*Your goal*
Word for word, copy every line of the data.

*Extracted data*
[Start of section]

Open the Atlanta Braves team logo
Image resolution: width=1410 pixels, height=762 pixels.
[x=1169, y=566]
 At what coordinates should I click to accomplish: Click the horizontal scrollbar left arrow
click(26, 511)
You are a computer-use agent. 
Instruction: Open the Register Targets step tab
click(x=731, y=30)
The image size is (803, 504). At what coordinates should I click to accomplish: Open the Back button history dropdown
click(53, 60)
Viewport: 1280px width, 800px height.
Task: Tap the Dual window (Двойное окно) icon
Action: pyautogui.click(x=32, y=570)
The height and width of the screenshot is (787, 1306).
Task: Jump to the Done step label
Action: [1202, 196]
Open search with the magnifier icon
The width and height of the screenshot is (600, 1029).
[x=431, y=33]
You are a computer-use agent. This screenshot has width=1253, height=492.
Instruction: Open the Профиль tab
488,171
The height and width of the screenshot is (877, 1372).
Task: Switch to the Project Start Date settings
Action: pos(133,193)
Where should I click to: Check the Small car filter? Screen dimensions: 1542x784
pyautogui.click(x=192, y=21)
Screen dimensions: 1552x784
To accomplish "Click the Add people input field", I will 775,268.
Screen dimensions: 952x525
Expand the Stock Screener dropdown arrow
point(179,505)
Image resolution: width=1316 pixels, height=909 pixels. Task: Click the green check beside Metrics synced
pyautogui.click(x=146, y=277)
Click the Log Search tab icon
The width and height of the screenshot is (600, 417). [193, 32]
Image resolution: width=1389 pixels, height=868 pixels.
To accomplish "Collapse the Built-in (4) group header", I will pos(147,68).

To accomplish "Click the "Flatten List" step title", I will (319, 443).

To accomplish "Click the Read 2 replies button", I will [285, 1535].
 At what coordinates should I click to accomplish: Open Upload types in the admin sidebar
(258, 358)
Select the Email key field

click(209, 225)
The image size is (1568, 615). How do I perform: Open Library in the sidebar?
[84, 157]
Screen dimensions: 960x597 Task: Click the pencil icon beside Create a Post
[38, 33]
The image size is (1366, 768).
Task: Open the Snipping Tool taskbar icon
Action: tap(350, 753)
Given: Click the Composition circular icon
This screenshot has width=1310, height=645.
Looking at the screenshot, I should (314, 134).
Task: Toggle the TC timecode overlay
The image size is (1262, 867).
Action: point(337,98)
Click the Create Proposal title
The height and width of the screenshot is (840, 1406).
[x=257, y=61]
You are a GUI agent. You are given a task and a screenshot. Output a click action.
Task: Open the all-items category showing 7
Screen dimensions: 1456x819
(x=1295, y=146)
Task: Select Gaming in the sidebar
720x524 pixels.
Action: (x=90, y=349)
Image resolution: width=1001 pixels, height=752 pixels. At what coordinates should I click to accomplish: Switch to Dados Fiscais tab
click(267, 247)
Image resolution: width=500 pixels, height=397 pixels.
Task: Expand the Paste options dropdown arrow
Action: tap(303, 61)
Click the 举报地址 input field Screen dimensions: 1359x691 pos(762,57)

[End of section]

*Response below*
Open the Atlanta Braves team logo
Image resolution: width=1410 pixels, height=762 pixels.
[x=1169, y=566]
 At what coordinates should I click to accomplish: Click the horizontal scrollbar left arrow
click(26, 511)
You are a computer-use agent. 
Instruction: Open the Register Targets step tab
click(x=731, y=30)
The image size is (803, 504). At what coordinates should I click to accomplish: Open the Back button history dropdown
click(53, 60)
Viewport: 1280px width, 800px height.
Task: Tap the Dual window (Двойное окно) icon
Action: pyautogui.click(x=32, y=570)
The height and width of the screenshot is (787, 1306).
Task: Jump to the Done step label
Action: [1202, 196]
Open search with the magnifier icon
The width and height of the screenshot is (600, 1029).
[x=431, y=33]
You are a computer-use agent. This screenshot has width=1253, height=492.
Instruction: Open the Профиль tab
488,171
The height and width of the screenshot is (877, 1372).
Task: Switch to the Project Start Date settings
Action: pos(133,193)
Where should I click to: Check the Small car filter? Screen dimensions: 1542x784
pyautogui.click(x=192, y=21)
Screen dimensions: 1552x784
To accomplish "Click the Add people input field", I will 775,268.
Screen dimensions: 952x525
Expand the Stock Screener dropdown arrow
point(179,505)
Image resolution: width=1316 pixels, height=909 pixels. Task: Click the green check beside Metrics synced
pyautogui.click(x=146, y=277)
Click the Log Search tab icon
The width and height of the screenshot is (600, 417). [193, 32]
Image resolution: width=1389 pixels, height=868 pixels.
To accomplish "Collapse the Built-in (4) group header", I will pos(147,68).

To accomplish "Click the "Flatten List" step title", I will (319, 443).

To accomplish "Click the Read 2 replies button", I will [285, 1535].
 At what coordinates should I click to accomplish: Open Upload types in the admin sidebar
(258, 358)
Select the Email key field

click(209, 225)
The image size is (1568, 615). How do I perform: Open Library in the sidebar?
[84, 157]
Screen dimensions: 960x597 Task: Click the pencil icon beside Create a Post
[38, 33]
The image size is (1366, 768).
Task: Open the Snipping Tool taskbar icon
Action: tap(350, 753)
Given: Click the Composition circular icon
This screenshot has width=1310, height=645.
Looking at the screenshot, I should (314, 134).
Task: Toggle the TC timecode overlay
The image size is (1262, 867).
Action: point(337,98)
Click the Create Proposal title
The height and width of the screenshot is (840, 1406).
[x=257, y=61]
You are a GUI agent. You are given a task and a screenshot. Output a click action.
Task: Open the all-items category showing 7
Screen dimensions: 1456x819
(x=1295, y=146)
Task: Select Gaming in the sidebar
720x524 pixels.
Action: (x=90, y=349)
Image resolution: width=1001 pixels, height=752 pixels. At what coordinates should I click to accomplish: Switch to Dados Fiscais tab
click(267, 247)
Image resolution: width=500 pixels, height=397 pixels.
Task: Expand the Paste options dropdown arrow
Action: tap(303, 61)
Click the 举报地址 input field Screen dimensions: 1359x691 pos(762,57)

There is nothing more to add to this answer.